Just a few days earlier it looked like the government might resist China’s pressure. Government spokesmen confirmed that immigration officials were working with UNHCR to process the Uighurs’ asylum claims. On December 16, in response to concerns from Western embassies and refugee advocates, police rounded up the Uighurs from various locations and took them to a single location, supposedly for their protection. The following day they were installed at the Phnom Penh refugee safe-house, as Interior Minister Sar Kheng assured US officials that the government was “on the road” to resolving their asylum claims.
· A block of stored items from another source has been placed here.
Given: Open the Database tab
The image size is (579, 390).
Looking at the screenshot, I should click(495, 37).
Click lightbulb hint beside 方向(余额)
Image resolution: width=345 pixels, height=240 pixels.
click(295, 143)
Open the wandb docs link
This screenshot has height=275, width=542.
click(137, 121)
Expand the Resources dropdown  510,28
Then, suddenly, the Cambodian position shifted. On December 17, Prime Minister Hun Sen signed Cambodia’s long-awaited refugee subdecree. The law, pushed through ahead of schedule, contained a last-minute addition—a clause giving the Interior Minister the power to deny, terminate, or remove the protection status granted by UNHCR and send asylum seekers home. On December 18 a ministry spokesman declared that the Uighurs “were not real refugees” but rather “criminals escaping from China and involved with a terrorist organization.”
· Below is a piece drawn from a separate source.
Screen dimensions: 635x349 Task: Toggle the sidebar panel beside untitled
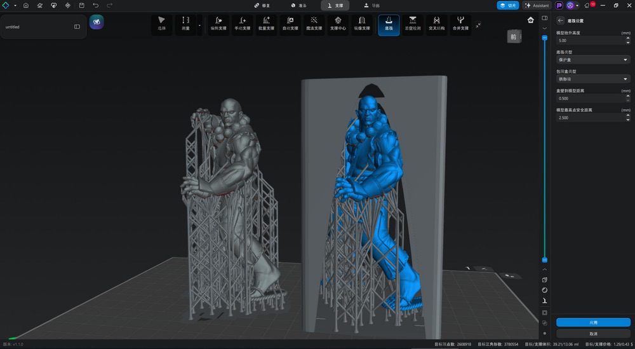(77, 27)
Police armed with machine guns entered the safe-house compound, and forced the Uighurs to board a bus with curtains drawn over the windows. Those who asked where they were going were answered with kicks and blows. The group was driven to an Interior Ministry detention center where they were held in two small cells, some in handcuffs. Shortly before their departure, Sara Colm, a researcher for Human Rights Watch, had received a text message from one of the Uighurs, a young man named Yusup. “Please help us out,” he wrote, “otherwise we are going to be killed.”

A few hours later Yusup and his compatriots were gone. Most observers were stunned by the speed of the reversal. Denise Coughlan, the Australian nun who headed JRS and was closely involved in the Uighur case, was shocked at how quickly a house of refuge became a house of betrayal. “Like sheep going to the slaughter, the people went to the safe-house clearly believing they were going to be protected,” she told me. “How they can call a pregnant mother with two children in her arms a terrorist is beyond my imagination.”
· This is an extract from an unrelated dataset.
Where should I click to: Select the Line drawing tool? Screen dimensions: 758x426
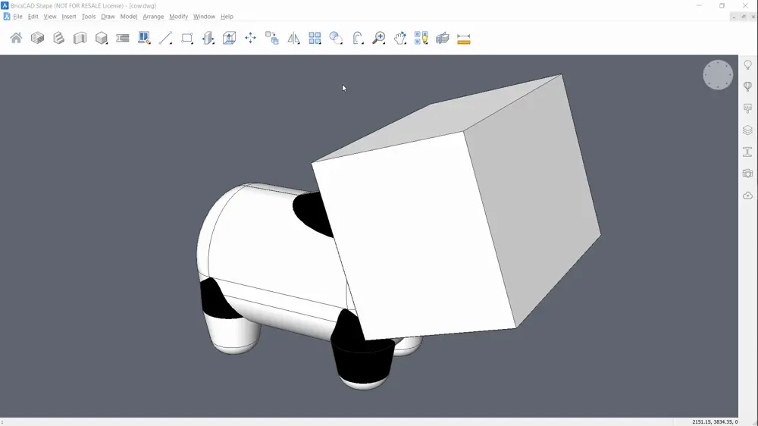(x=165, y=38)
The next morning, Xi Jinping and his entourage touched down in tourist hub of Siem  Reap and drove into town along a sunny street lined with waving schoolchildren and strings of Chinese flags. Beijing’s president-in-waiting posed for photos at Angkor Wat and then flew to Phnom Penh, where Cambodian soldiers in white uniforms saluted him outside the Sino-modernist building housing the Council of Ministers—a recent $30 million “gift” from Beijing. After inking their seven- figure deal, Xi and Hun Sen toasted the agreement with champagne. The two men clinked glasses, and the news cameras flashed their silver over a new apogee in Sino-Cambodian relations.